Trusted by teams of all sizes, including Comcast and DoorDash, Starburst is a data lake analytics platform that delivers the adaptability and flexibility a lakehouse ecosystem promises.

And Starburst does all of this on an open architecture

with first class support for Apache Iceberg, Delta Lake and Hoody,

so you always maintain ownership of your data.

Want to see Starburst in action? Go to dataengineeringpodcast.com/starburst

and and get $500 in credits to try Starburst Galaxy today, the easiest and fastest way to get started using Trino.

Forms and data pipelines.

It is an open source, cloud native orchestrator for the whole development lifecycle with integrated lineage and observability,

a declarative programming model, and best in class testability.

Your team can get up and running in minutes thanks to Dagster Cloud, an enterprise class hosted solution that offers serverless and hybrid deployments, enhanced security, and on demand ephemeral test deployments.

Go to data engineering podcast.com/daxter

today to get started, and your first 30 days are free.

Your host is Tobias Macy. And today, I'm interviewing Maayan Salom about how to incorporate observability into a DBT oriented work flow and some of the ways that Elementary can help. So, Maayan, can you start by introducing yourself?

Yeah. Sure. So, happy to be here.

I'm Maayan.

My Starbucks name is Maya. It's, much easier to pronounce. I'm the CEO and cofounder of, Elementary.

Some people know us as Elementary Data. I've been in data roles for

12 years before starting Elementary,

mainly in, cybersecurity

companies.

I actually got into data much earlier,

because I was a

a kid that was obsessed with sports, originally Argentinian, and my dad wanted a boy. And when he didn't get a boy, then he's like, you're gonna watch football with me.

So I was really obsessed with stats and everything. Got all the way to databases

when I reached kind of the limits of Excel.

So that's how I started. And, obviously,

later on in my career, handled more critical,

data pipelines

at more intense environments.

And

data quality was a problem since I was doing stats for my own fun in sports and and later on in, like, much bigger, more complicated tasks as well. So that's what got me started with elementary.

You mentioned already how you first got interested working in data. I'm wondering if you can just give a bit of the sense of what it is about the space that has kept you interested and, why you want to focus your time and energy on that problem space.

So I think, in general,

I have a big passion for data. It's like the kind of the right way to make decisions.

And I think,

everyone who is a data professional probably feels that in many aspects of their lives, not in just in, their professional lives. And

it's something you trust. Right? When there's data, you know you're gonna make the right decisions. And when you can trust it, when you feel like it's lying, when

you see the way stats are used sometimes in media, maybe to,

kind of, create wrong messages, then it really breaks your heart.

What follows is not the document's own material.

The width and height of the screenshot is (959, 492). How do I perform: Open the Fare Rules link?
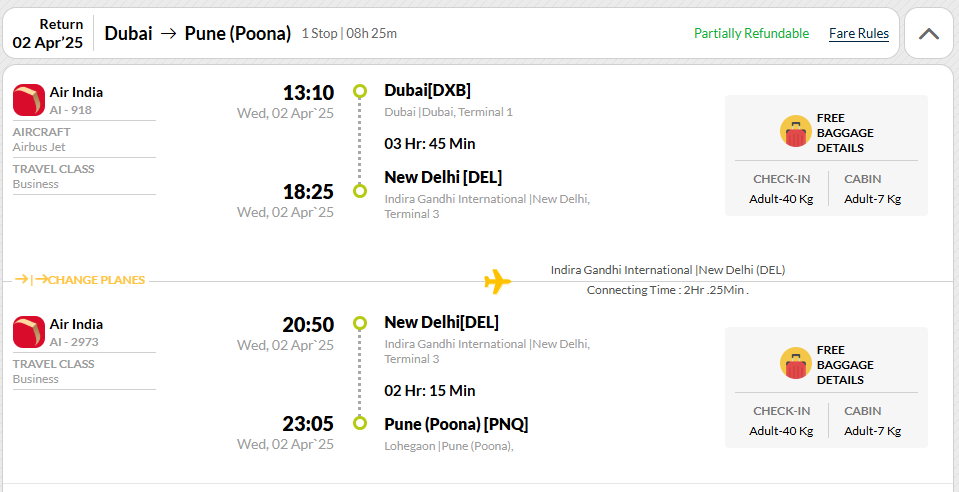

So that's a very frustrating part of working intensely with data. When I was doing in my last role before elementary, I was doing cybersecurity incident response.

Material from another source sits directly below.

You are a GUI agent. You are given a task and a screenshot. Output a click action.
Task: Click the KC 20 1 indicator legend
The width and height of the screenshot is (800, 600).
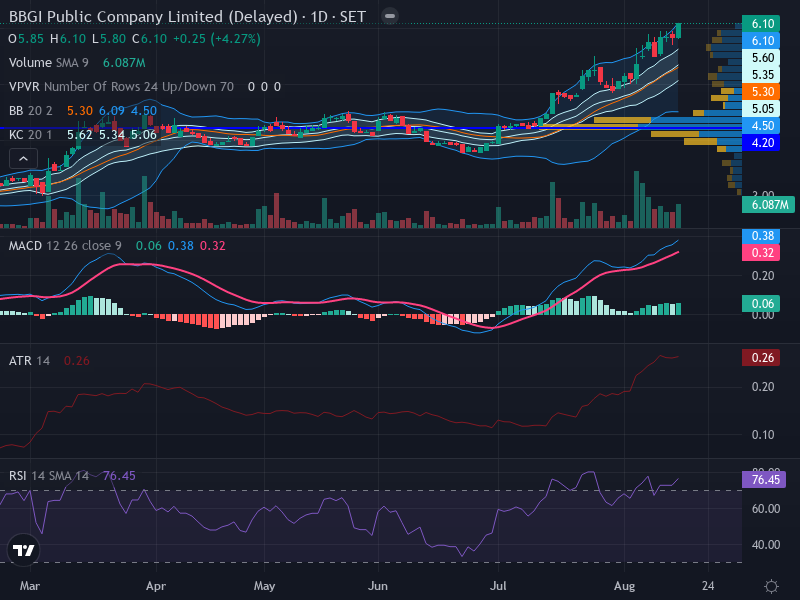point(31,135)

That's a very, very intense role. There's, like, a big crisis that you're there to solve,

and it's time sensitive. There's a lot of pressure, and you need to be very, very accurate

with everything. There's a lot of consequences.

And just the the amount of time we spent there on validating

and revalidating

and trying to understand if everything is okay was just so frustrating that

felt like something that, I want to focus on and and solve.

And now

digging into the question of observability and in particular for DBT projects,

data observability started coming to the fore in the data space maybe 2 or 3 years ago.

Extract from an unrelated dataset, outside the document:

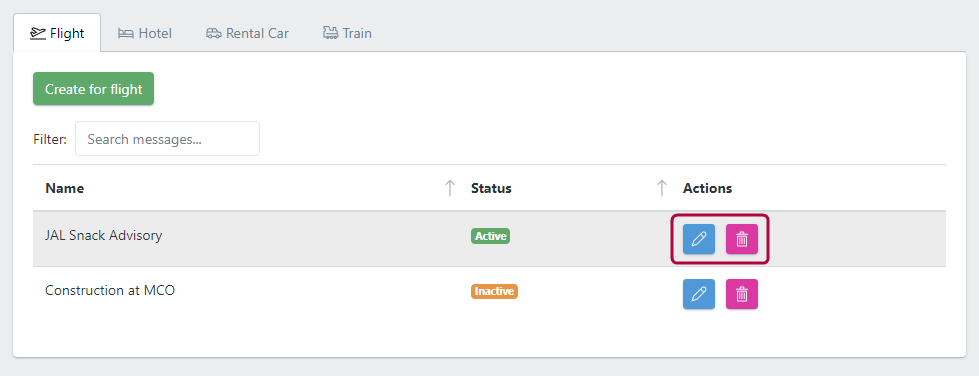Edit the Construction at MCO message
Viewport: 979px width, 376px height.
coord(699,294)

And I'm just wondering if you can talk to some of the elements of observability that are most applicable to people who are using DBT for managing their transformations in a SQL context?

Yeah. Yeah. So,

we we started Elementary

a bit over 2 years ago,

and we

saw the

revolution, let's call it, that, DBT is bringing to how people build,

how they make it so much easier, and they abstract so much of the complexity.

And we felt that

when it comes to observability,

the same simplicity needs to apply, and the same kind of

change needs to apply. And we felt that

there isn't a tool out there that we would use if we would build

a DBT project

that would make observability really easy. And in terms of what does it mean, your needs, when it comes to observability, when you have a DBT project, I think it has

3 aspects. So the first is not unique to DBT. It's like the data itself. You need to validate it. You need to monitor it. You need to understand if there are unexpected changes, if it really

adhere to your expectations.

Then there is the operational part,

which I think

part of what makes working with DBTs is that they let you, like, take all these small steps in your pipeline and do it into, like, 1 big

job that you run. But then in terms of observability,

you really need the details and to focus on, like, each steps,

the performance of each step, the execution time, the results, and also

kind of understand the trends over time,

which is hard to do because the operations in DBT are very stand alone. Like, it it run is on its own. And also there's a lot of metadata. Like, DBT lets you really structure

the way you build, which creates a lot of metadata, and it also facilitates you

creating a lot of metadata around your pipelines.

And that's gold. Like, if you can take that context and really leverage it, then you can really build a

much more

comprehensive plan of how to monitor, how to govern everything,

what's the importance

of each incident. And that's kind of,

the the 3 aspects of it that we really try to help with.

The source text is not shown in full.